Top of Available records

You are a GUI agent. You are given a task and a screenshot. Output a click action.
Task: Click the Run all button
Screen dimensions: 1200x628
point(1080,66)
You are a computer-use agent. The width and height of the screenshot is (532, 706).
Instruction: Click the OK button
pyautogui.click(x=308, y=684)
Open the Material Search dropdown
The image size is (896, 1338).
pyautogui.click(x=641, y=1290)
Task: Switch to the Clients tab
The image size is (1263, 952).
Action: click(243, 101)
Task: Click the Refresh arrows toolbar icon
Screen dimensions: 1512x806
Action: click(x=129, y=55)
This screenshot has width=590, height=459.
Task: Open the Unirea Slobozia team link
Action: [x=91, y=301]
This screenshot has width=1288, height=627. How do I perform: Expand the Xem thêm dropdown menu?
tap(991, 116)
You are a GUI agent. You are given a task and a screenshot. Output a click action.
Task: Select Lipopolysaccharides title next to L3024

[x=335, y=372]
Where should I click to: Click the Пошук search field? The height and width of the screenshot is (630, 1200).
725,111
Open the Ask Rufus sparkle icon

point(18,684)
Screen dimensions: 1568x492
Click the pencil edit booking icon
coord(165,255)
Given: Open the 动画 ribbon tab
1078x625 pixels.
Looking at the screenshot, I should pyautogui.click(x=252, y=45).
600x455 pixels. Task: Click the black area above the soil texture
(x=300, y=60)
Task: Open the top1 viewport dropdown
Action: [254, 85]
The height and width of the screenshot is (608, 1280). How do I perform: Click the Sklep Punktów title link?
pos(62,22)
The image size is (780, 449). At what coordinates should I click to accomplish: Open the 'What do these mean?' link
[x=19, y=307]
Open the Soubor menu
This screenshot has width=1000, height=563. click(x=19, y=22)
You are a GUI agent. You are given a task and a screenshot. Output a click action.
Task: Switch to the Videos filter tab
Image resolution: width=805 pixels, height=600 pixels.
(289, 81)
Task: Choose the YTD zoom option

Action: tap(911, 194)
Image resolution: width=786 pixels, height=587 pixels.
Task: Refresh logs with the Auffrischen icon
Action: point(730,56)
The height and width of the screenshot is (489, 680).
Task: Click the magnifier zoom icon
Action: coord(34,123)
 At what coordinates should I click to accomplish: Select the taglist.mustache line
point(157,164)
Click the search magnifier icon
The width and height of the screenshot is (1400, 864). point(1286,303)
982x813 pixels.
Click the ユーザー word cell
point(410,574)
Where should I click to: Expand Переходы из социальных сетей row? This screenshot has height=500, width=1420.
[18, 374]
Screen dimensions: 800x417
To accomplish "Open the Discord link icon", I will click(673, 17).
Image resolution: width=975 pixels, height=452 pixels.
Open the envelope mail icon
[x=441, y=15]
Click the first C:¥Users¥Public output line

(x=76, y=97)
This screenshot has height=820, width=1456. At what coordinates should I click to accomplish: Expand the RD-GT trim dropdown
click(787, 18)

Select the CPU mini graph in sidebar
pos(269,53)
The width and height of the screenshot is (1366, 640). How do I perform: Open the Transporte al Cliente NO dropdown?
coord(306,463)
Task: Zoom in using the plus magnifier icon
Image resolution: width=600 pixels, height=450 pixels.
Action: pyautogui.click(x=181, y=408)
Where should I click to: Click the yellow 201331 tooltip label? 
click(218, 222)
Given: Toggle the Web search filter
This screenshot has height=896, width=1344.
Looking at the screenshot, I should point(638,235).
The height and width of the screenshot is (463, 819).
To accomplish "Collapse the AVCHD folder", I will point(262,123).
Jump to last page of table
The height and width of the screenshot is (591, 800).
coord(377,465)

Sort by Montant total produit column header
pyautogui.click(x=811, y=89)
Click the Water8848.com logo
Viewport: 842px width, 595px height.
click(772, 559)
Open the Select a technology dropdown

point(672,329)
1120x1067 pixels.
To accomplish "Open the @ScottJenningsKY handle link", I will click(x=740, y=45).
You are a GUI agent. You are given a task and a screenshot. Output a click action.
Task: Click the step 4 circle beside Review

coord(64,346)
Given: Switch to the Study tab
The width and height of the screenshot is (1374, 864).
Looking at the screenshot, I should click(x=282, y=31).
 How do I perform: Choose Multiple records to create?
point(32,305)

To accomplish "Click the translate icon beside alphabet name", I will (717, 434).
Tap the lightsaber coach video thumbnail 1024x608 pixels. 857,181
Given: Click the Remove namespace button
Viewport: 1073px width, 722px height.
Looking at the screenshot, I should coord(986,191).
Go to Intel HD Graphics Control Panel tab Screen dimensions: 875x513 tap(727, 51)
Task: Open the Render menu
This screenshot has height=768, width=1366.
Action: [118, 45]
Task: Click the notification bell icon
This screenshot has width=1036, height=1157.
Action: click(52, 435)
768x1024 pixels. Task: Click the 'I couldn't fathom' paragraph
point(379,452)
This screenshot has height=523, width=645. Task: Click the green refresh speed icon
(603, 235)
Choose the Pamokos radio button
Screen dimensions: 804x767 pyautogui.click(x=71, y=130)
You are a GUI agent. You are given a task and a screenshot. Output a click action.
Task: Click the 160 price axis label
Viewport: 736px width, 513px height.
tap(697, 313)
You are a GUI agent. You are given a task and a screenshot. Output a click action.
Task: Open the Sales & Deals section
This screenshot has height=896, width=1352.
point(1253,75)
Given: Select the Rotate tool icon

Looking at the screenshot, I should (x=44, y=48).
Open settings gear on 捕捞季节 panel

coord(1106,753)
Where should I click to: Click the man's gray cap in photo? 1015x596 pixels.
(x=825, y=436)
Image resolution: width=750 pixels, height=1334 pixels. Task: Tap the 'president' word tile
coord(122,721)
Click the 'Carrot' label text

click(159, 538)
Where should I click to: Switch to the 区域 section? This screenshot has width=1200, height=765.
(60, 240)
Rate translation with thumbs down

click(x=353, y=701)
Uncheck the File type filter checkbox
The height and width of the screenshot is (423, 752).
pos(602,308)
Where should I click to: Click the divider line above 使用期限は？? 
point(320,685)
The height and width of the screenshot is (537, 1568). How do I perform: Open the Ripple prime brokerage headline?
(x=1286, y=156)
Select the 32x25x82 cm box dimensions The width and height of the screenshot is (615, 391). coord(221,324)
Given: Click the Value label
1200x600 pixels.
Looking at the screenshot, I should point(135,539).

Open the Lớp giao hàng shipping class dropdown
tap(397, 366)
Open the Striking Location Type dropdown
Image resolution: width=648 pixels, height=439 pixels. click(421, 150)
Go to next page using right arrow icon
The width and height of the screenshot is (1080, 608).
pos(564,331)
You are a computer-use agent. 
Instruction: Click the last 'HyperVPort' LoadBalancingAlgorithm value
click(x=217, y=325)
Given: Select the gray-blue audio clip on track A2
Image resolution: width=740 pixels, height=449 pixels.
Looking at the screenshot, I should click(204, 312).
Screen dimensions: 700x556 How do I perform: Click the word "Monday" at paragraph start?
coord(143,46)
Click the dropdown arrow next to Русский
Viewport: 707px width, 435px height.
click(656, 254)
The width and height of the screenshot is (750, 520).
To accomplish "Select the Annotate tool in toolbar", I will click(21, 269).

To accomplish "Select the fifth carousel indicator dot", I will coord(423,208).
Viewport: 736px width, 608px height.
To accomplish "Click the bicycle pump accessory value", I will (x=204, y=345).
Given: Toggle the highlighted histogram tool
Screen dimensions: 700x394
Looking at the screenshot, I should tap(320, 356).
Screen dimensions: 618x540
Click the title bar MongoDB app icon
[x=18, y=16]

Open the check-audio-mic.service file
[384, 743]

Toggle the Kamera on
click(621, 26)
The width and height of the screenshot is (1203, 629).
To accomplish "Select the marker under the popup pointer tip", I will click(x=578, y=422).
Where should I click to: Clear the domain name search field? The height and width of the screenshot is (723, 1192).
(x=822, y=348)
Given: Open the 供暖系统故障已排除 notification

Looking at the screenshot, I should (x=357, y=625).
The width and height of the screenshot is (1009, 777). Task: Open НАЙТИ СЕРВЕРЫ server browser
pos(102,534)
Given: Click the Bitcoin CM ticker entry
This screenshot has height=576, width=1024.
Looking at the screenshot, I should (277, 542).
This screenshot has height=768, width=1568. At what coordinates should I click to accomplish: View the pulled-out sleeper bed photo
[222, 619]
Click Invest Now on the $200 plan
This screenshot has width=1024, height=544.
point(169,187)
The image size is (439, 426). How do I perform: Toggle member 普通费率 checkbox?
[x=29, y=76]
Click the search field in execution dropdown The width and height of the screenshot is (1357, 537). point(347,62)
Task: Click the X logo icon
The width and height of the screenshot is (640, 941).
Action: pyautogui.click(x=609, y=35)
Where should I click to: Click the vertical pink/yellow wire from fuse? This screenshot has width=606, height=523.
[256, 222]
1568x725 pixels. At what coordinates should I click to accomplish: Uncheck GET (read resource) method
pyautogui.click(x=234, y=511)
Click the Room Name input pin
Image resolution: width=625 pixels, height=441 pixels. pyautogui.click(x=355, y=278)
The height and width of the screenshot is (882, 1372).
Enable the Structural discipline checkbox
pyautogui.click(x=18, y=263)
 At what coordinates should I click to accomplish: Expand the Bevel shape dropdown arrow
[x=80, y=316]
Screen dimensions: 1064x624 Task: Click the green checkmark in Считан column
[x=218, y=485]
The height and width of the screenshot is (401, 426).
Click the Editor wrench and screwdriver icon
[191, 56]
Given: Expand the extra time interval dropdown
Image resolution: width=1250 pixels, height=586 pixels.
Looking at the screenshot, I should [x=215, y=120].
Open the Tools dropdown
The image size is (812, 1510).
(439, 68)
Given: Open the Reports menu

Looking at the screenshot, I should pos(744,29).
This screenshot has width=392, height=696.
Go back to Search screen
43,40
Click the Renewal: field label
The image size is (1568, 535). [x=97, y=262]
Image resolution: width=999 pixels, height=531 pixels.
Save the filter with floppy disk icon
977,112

Bottom of Available records

## Description of the task
Lines from the one holding "Image resolution: width=999" to the end of the listing above are the only ones to transcribe. Keep each exactly as written.

## Reply to the exercise
Image resolution: width=999 pixels, height=531 pixels.
Save the filter with floppy disk icon
977,112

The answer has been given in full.